Can you teach empathy and compassion? If you are a parent, the answer is yes. As a parent, you teach empathy and compassion to your children by the example of treating them with empathy and compassion; and in involving them in acts of compassion in the care for others. I believe caring for a pet in the home is one of the traditional ways of helping children learn empathy and compassion. Another is family participation in volunteerism and community-betterment projects.Can you teach empathy and compassion to medical students as a university course? Medical schools are willing to try, and are hiring actors to train doctors good bedside manners when they have to give bad news. "A lot of these medical students are brainiacs who can absorb all the information they learn in class, but they don't know how to talk to people,'' says Joshua Stager, program coordinator at Columbia University College of Physicians and Surgeons in New York.
I think that is an over-generalization, and slightly less-than-generous statement in reference to the character and demeanor of all medical students -- but then again -- if you have watched the television show House, maybe a course in bedside manner is a very good thing for some medical students. Medical schools see enough of a need for education in empathy and compassion they are requiring these classes as part of medical training. Interestingly, a new section of a medical student's national licensing exam now includes tests on bedside manner.
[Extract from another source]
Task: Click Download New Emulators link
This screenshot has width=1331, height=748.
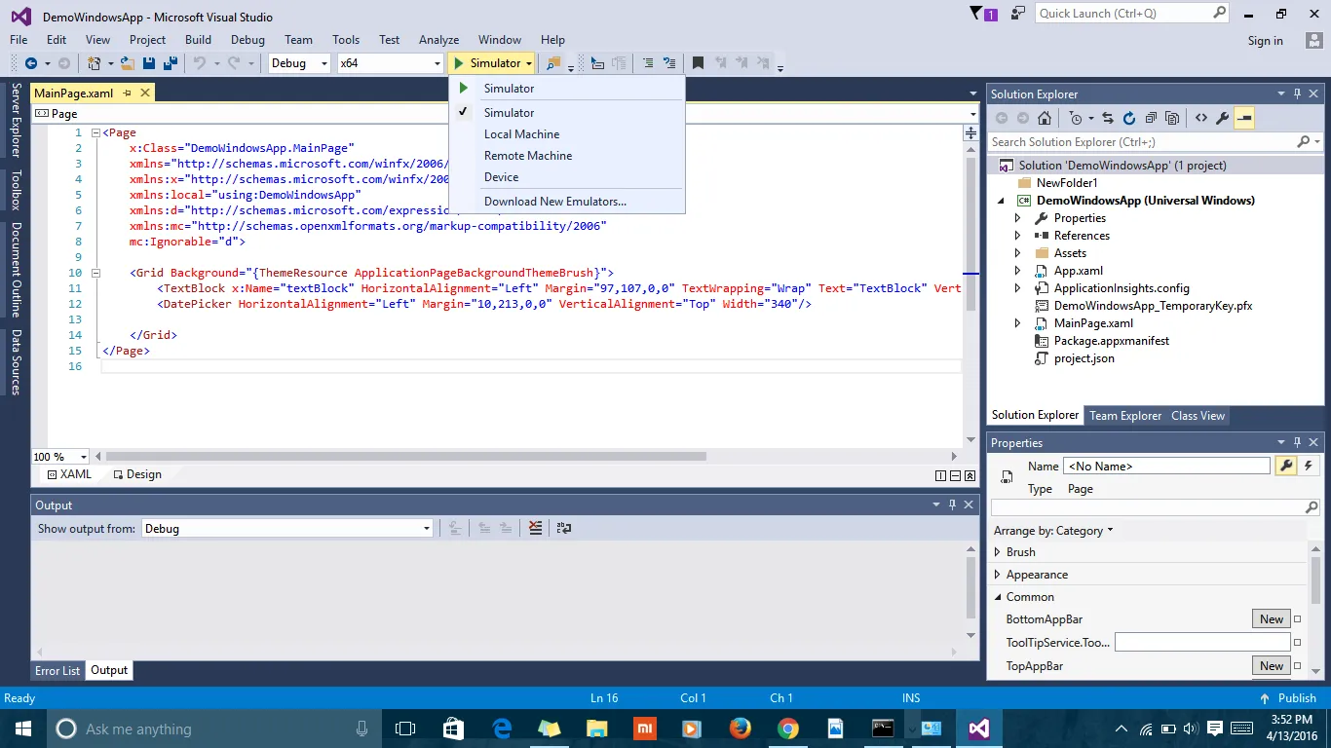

1. TV shows such as House or ER don't show a fraction of the cr#@ physicians have to put up with from patients, HMO, hostile families, and other factors. I'm married to a physician. Want to teach them empathy? Reduce their internship workload below 100 hours a week. Stop those patients who bring in taperecorders when getting examined. Have patients take their gawd-damned medicine instead of chasing every guru quack because it's "unfashionable" to take meds that have saved hundreds, if not thousands, of peoples lives.
Empathy? Compassion? I'd like these actors and patient advocates go through four years of medical school alone and see how they turn out. They'll be lucky if they can even think after the amount of studying before they meet their first patient!